There is a tendency for domains to move closer to the way in which we experience the world. For instance, NLP deals more directly and flexibly with language, instead of having to go through another abstraction level where language characteristics are first translated into generic numerical features which are then modelled. Similar for Computer Vision. I have a feeling that whichever domain manages to deal with very diverse input data in a flexible yet robust way has a good chance of coming out on top.
“The old adage of “garbage in – garbage out” is as relevant as ever in ML.”
When asked about the hype around machine learning, Martin quipped that it’s important to remember that ML is not magic, and that even the most sophisticated model is at its core an abstract description of training data. “If you’re not careful, then all the bias inherent in your data will be reflected in the model. The old adage of “garbage in – garbage out” is as relevant as ever in ML; probably even more so if your model lacks interpretability,” he added.

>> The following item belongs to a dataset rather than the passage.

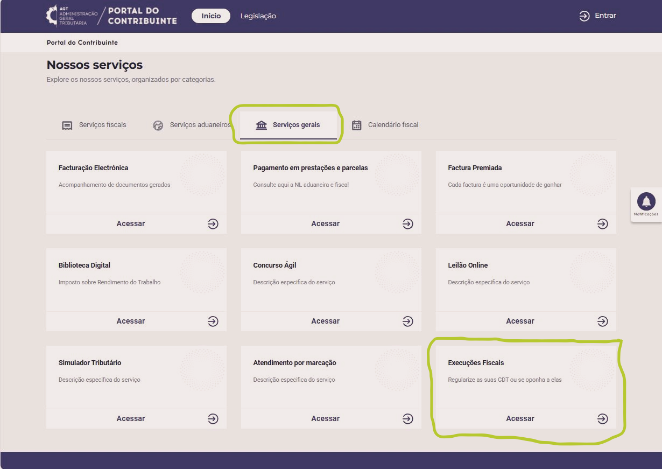
Task: Select the Serviços gerais tab
Action: (x=288, y=125)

Talking about how overwhelming machine learning can be for the beginner due to hype, Martin cited his own example of coming from a non-software engineering background. He also believes that the most underrated skills for ML engineers are not necessarily to be found in the technical domain.
Few tips for the beginners:
According to Martin, the thumb rule here is to know where the model fits in the overall business pipeline, and learning from those who provide data and those who will use the model. And in turn, this will help one to better understand your data and how to handle it.
On a concluding note, Martin said that the best way to overcome any challenge is to get started on some small and well-defined aspect of it. “Sure, you don’t want to jump blindly into a problem; and a little bit of preparation can have a large payoff. But you also don’t want to overthink and over-optimise your approach, and become overwhelmed before you even begin.”
“Consistency is key. It’s a bit of a cliche by now, but a small amount of progress every day really will accumulate pretty quickly and will give you noticeable improvements in months or even weeks. But you gotta do it every day, that’s the hard part,” said Martin.